▸ **Work to do**
Extend the news article on India's slumping car sales with the next few paragraphs, starting after its final sentence.

▸ **Source text**
· · · · · · ·

分类: bharat

  • India’s car market just had its worst month in 18 years. 1 million jobs are at risk

    India’s car market just had its worst month in 18 years. 1 million jobs are at risk

    New Delhi (CNN Business)Just two years ago, India’s huge car market was booming and global players were rushing to invest. Now it’s been slammed into reverse.

    Sales of passenger vehicles plunged 31% in July, according to figures released by the Society of Indian Automobile Manufacturers (SIAM) on Tuesday. It’s the ninth straight month of declines and the sharpest one-month drop in more than 18 years, SIAM Director General Vishnu Mathur told CNN Business.
    “This is a very deep sort of a slump that is impacting every segment of the industry,” Mathur said.

    India had been a bright spot for carmakers until recently, with annual sales of passenger vehicles rising by about 33% over the past five years.

· · · · · · ·

▸ **Listing**
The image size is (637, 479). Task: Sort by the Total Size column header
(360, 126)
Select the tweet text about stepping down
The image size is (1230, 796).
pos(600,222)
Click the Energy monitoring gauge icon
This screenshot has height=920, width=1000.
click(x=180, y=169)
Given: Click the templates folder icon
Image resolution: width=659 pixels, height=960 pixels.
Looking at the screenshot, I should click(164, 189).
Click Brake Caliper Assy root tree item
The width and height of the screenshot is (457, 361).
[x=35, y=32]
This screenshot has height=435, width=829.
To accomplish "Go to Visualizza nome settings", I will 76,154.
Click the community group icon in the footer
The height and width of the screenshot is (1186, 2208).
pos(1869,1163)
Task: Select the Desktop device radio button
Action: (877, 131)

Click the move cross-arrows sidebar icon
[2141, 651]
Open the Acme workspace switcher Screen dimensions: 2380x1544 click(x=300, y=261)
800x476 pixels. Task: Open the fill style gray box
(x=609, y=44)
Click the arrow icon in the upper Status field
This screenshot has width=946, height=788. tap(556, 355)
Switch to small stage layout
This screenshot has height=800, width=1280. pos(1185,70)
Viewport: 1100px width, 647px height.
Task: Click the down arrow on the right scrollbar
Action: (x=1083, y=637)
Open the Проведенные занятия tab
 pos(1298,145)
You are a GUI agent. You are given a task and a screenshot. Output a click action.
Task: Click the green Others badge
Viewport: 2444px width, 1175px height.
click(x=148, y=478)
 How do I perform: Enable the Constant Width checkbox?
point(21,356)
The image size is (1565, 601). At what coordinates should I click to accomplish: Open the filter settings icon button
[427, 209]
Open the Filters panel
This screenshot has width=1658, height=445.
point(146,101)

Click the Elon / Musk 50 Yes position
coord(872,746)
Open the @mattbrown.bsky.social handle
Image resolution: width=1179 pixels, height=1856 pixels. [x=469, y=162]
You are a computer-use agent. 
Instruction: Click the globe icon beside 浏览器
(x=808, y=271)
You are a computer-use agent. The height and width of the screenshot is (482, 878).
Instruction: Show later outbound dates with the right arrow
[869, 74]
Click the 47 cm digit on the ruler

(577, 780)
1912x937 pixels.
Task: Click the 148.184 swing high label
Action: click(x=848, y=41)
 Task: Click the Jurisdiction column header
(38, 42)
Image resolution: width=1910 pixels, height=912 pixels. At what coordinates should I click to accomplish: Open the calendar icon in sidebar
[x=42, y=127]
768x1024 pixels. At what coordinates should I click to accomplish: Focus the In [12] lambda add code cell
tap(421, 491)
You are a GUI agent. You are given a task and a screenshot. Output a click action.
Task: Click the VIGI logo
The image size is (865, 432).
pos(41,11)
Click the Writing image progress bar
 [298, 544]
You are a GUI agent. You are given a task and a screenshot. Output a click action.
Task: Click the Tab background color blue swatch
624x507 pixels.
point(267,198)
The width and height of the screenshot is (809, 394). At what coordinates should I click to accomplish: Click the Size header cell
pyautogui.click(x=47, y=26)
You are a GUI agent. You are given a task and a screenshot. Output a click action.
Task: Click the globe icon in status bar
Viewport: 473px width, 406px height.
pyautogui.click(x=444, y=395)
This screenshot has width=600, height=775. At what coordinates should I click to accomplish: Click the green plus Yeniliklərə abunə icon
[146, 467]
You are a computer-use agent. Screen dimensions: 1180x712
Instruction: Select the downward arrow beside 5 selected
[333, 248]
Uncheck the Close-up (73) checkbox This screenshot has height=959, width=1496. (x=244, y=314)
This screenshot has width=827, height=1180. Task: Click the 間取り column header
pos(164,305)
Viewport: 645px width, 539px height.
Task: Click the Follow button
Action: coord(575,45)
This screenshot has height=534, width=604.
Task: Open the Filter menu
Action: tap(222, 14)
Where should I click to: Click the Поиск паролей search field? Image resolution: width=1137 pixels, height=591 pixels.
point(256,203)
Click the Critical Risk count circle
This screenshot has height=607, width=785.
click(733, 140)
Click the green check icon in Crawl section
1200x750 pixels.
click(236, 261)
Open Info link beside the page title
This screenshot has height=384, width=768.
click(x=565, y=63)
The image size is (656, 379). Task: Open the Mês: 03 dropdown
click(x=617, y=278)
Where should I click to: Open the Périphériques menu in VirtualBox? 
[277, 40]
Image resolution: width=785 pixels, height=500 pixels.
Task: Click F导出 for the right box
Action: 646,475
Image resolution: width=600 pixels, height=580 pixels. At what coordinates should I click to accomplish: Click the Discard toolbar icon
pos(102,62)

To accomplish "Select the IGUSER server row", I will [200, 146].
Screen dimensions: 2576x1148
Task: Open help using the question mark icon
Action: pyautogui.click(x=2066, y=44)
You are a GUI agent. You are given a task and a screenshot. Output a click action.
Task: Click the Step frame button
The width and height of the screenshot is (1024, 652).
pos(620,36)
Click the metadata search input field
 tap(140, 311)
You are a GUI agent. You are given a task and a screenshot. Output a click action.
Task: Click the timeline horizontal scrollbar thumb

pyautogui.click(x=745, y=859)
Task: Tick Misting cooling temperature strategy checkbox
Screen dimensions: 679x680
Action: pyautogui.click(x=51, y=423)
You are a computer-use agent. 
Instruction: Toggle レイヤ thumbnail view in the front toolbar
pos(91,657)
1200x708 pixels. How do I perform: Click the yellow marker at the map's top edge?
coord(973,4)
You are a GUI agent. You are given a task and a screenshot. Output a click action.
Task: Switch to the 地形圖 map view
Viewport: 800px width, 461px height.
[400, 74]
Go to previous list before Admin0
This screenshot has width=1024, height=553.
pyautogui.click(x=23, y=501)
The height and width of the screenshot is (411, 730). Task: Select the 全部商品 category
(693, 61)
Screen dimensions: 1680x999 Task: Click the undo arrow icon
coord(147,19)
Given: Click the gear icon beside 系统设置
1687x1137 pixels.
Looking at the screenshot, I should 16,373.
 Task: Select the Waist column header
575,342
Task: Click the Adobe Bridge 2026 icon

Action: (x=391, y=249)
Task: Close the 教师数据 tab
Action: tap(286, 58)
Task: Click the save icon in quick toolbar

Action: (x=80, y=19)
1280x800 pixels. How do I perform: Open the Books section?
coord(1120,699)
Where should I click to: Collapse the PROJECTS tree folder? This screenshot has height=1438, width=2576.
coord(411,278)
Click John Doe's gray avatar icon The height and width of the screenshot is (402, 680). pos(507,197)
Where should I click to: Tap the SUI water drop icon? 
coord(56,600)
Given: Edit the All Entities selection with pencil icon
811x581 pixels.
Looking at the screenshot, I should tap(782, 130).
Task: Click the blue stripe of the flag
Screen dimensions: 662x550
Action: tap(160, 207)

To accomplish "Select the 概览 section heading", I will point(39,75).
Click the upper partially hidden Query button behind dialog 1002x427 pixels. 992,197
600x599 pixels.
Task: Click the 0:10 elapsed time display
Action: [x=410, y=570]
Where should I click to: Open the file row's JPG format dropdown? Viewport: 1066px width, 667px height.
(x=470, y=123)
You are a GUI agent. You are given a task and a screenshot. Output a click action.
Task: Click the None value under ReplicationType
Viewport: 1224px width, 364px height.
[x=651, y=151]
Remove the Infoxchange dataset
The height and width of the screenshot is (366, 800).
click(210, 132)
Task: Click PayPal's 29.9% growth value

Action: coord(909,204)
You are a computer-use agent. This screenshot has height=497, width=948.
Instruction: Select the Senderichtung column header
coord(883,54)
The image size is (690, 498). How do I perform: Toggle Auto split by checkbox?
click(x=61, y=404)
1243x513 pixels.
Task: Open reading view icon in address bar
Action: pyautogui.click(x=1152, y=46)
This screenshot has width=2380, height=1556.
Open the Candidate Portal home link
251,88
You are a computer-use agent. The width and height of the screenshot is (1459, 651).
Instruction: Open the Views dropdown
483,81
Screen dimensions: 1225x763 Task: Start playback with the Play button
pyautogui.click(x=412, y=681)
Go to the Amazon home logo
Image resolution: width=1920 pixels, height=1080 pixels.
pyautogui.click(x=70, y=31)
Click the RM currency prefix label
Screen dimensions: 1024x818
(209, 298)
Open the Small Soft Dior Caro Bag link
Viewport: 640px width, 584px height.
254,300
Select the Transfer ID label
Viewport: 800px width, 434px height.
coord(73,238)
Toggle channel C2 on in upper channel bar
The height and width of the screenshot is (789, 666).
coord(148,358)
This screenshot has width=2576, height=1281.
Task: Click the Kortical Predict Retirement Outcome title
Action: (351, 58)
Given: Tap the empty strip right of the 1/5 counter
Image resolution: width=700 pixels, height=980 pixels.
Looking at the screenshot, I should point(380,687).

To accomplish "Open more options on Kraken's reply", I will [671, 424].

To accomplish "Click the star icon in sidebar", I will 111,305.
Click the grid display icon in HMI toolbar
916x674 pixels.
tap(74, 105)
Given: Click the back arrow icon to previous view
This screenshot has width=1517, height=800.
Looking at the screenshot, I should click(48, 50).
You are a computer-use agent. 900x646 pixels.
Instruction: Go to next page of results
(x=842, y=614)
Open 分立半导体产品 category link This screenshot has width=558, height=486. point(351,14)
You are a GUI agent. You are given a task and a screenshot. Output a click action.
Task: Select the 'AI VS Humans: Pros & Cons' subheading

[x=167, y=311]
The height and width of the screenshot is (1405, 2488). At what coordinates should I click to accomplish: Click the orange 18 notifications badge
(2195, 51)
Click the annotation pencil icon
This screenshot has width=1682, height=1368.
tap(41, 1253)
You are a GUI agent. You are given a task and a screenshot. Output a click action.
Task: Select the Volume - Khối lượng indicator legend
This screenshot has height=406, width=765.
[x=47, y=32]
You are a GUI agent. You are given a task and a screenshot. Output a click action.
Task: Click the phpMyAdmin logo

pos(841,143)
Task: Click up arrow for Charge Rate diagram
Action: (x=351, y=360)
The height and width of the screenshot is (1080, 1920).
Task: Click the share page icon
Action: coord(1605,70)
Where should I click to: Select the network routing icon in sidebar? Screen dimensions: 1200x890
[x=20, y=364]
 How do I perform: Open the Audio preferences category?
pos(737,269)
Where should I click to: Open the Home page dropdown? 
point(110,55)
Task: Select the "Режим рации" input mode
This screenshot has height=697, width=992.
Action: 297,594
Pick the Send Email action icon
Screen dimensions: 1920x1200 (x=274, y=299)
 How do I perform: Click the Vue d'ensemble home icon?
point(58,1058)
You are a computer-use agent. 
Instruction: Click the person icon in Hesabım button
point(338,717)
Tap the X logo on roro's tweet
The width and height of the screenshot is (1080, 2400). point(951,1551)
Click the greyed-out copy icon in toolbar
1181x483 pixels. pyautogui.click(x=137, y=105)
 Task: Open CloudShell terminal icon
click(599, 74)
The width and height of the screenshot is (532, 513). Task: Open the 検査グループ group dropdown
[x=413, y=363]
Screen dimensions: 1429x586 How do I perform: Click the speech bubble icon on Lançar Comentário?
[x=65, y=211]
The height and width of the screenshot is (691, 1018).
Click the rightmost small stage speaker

· · · · · · ·

▸ **Answer**
    Big global players like Hyundai and its subsidiary Kia have invested billions to expand their footprint in the country, and new players like Chinese state-run carmaker SAIC have also tried to grab a slice of business.
    Before the slump hit, India was predicted to overtake Germany and Japan to become the world’s third largest car market by 2020 — behind only China and the United States.
    But the country’s biggest carmakers are now struggling. New safety and emission regulations have driven up prices, troubles among India’s consumer finance providers have hit lending and a broader economic slowdown has made consumers reluctant to spend.
    Maruti Suzuki, which accounts for roughly half the passenger cars sold in India, reported a 36.7% drop in vehicle sales in July. Sales at Tata Motors (TTM), which owns Britain’s biggest carmaker Jaguar Land Rover, plunged 31%.

    Mahindra & Mahindra (MAHMF), the leading Indian manufacturer of electric vehicles, suffered a 17% slump. It said last week that it would have “no production days” at several plants for up to 14 days this quarter to manage falling sales.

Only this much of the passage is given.